### Exercise aim
Beginning with the line that has "Image resolution: width=720", reproduce each remaining line of the data exactly, down to and including the last.

☆ ☆ ☆ ☆ ☆

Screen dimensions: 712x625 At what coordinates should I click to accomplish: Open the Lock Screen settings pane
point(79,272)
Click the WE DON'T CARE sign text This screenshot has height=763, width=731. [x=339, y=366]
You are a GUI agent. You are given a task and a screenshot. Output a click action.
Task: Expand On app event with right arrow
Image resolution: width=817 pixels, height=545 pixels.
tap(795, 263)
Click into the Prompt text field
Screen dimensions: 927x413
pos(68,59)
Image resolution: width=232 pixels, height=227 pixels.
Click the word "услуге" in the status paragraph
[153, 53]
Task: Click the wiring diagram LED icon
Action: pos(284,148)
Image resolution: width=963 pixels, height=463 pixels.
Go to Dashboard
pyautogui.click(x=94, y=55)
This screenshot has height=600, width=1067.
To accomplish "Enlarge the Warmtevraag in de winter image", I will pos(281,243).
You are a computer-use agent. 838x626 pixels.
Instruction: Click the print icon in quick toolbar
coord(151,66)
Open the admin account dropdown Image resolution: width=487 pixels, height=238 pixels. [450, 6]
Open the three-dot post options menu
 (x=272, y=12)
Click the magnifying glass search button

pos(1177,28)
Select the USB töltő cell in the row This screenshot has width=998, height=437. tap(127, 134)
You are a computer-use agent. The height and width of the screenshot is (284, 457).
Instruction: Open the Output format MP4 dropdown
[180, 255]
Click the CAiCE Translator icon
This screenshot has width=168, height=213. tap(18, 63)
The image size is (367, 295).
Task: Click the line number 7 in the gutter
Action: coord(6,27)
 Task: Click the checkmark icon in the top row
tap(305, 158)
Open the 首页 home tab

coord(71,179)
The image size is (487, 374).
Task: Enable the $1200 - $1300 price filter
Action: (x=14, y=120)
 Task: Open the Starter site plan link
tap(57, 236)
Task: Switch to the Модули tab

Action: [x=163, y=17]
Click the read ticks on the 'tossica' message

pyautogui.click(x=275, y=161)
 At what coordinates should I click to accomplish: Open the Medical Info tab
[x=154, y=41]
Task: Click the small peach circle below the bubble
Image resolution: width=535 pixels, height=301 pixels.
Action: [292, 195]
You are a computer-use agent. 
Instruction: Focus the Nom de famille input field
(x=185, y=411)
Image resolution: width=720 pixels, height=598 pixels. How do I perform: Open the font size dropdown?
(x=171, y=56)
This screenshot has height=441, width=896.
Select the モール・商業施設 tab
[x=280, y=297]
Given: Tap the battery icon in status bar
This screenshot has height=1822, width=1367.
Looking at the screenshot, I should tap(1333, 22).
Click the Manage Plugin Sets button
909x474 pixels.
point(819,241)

☆ ☆ ☆ ☆ ☆

### Response
Image resolution: width=720 pixels, height=598 pixels. How do I perform: Open the font size dropdown?
(x=171, y=56)
This screenshot has height=441, width=896.
Select the モール・商業施設 tab
[x=280, y=297]
Given: Tap the battery icon in status bar
This screenshot has height=1822, width=1367.
Looking at the screenshot, I should tap(1333, 22).
Click the Manage Plugin Sets button
909x474 pixels.
point(819,241)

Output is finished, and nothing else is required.